# Task prompt:
Search the records for the word "thumbnail". Copy every line where it appears.

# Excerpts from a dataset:
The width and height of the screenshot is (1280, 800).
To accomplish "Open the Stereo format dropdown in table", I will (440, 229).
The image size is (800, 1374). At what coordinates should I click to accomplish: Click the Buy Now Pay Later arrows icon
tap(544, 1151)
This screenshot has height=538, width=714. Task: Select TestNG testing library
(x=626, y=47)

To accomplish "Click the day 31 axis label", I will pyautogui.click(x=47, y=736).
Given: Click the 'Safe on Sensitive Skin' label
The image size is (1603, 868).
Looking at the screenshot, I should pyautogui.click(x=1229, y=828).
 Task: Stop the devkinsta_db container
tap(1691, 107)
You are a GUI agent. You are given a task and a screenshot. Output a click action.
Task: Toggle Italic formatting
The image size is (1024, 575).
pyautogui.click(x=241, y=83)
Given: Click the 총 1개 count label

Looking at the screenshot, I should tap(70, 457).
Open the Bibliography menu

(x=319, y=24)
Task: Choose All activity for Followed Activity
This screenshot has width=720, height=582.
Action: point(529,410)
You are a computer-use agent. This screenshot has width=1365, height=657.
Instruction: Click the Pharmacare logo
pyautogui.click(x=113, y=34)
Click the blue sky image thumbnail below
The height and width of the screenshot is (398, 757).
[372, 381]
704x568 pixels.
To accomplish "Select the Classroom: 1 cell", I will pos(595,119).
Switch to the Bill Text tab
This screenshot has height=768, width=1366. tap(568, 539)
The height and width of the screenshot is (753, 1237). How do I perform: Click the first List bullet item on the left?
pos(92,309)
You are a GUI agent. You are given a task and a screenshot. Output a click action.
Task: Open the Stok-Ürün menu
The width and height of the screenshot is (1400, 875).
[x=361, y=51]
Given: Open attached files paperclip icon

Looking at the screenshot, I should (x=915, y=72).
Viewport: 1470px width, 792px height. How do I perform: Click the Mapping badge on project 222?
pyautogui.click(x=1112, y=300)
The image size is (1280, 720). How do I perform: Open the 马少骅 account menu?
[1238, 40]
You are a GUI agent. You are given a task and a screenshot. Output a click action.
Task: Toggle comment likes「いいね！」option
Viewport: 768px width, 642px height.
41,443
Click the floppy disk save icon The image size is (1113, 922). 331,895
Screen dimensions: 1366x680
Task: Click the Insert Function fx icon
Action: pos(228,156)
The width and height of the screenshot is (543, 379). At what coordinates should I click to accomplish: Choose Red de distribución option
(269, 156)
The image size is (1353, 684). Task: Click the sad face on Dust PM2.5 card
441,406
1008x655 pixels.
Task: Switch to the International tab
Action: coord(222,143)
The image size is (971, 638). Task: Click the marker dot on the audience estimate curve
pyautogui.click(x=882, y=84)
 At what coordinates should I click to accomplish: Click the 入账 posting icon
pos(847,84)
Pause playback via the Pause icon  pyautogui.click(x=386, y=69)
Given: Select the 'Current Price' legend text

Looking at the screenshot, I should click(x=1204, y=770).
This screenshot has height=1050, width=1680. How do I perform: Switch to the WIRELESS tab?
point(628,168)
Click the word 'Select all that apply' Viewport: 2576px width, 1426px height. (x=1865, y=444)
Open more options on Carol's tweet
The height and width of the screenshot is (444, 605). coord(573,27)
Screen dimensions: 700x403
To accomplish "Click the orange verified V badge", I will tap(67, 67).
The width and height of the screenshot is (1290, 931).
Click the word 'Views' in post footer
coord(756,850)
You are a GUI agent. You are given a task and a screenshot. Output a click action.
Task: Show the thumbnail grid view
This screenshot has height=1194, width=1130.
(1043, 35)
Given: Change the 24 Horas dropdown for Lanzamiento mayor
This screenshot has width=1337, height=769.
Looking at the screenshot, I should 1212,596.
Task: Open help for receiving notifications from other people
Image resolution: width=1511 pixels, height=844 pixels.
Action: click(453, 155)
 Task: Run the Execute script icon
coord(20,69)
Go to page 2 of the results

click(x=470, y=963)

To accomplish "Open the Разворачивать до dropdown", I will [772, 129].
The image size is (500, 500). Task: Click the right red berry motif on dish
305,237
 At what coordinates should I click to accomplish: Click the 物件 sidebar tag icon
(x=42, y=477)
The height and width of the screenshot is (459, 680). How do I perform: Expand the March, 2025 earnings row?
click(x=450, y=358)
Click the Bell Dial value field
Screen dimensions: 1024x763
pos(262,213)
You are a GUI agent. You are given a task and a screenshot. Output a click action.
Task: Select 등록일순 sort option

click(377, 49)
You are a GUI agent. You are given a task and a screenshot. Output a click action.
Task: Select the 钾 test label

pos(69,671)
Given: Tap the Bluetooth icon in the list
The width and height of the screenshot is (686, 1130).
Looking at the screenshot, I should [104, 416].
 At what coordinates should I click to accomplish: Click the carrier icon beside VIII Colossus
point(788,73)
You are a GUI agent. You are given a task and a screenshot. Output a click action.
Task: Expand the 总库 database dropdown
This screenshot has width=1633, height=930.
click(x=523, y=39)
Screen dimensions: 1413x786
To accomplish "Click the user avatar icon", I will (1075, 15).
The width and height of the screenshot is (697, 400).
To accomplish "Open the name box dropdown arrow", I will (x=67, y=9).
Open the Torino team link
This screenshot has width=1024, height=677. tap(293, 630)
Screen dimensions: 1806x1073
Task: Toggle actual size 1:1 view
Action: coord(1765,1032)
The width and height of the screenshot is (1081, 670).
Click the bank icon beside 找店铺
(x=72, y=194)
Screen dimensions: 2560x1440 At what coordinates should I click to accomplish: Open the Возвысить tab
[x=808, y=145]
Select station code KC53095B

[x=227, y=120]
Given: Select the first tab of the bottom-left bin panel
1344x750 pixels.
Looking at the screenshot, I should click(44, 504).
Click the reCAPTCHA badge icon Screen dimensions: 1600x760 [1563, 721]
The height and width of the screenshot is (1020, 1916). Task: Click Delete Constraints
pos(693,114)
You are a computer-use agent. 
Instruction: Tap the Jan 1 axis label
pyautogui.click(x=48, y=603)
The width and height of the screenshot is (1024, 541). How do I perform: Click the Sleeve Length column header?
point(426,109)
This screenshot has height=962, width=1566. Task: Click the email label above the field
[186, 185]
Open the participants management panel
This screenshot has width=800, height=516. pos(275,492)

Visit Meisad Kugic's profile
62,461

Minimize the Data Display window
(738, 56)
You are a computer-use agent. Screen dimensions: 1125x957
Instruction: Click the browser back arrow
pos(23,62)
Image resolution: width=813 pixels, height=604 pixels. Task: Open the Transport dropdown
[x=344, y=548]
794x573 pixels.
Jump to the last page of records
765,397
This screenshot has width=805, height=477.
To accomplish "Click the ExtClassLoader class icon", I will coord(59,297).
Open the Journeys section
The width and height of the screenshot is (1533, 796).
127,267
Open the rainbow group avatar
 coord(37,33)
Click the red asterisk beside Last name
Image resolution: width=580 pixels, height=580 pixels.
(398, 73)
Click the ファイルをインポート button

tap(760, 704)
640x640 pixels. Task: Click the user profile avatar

# Solution for this exercise:
Click the blue sky image thumbnail below
Task: Show the thumbnail grid view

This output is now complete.